What you need to do - Exactly reproduce the entries, dropping any pictures from your copy.

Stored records
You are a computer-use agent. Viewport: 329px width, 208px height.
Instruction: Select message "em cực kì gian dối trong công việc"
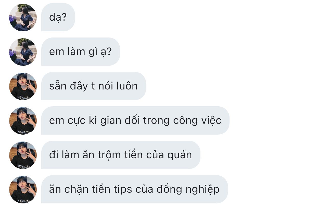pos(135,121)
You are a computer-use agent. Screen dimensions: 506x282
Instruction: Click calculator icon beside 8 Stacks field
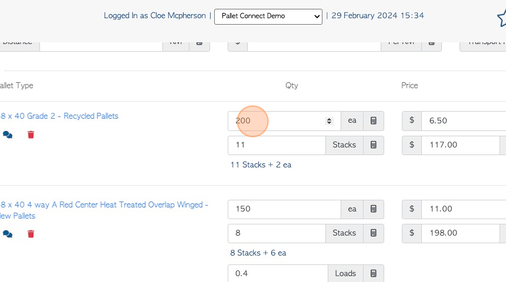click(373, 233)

Answer section -
You are a computer-use agent. Viewport: 329px width, 208px height.
Instruction: Select message "em cực kì gian dối trong công việc"
pos(135,121)
You are a computer-use agent. Screen dimensions: 506x282
Instruction: Click calculator icon beside 8 Stacks field
click(373, 233)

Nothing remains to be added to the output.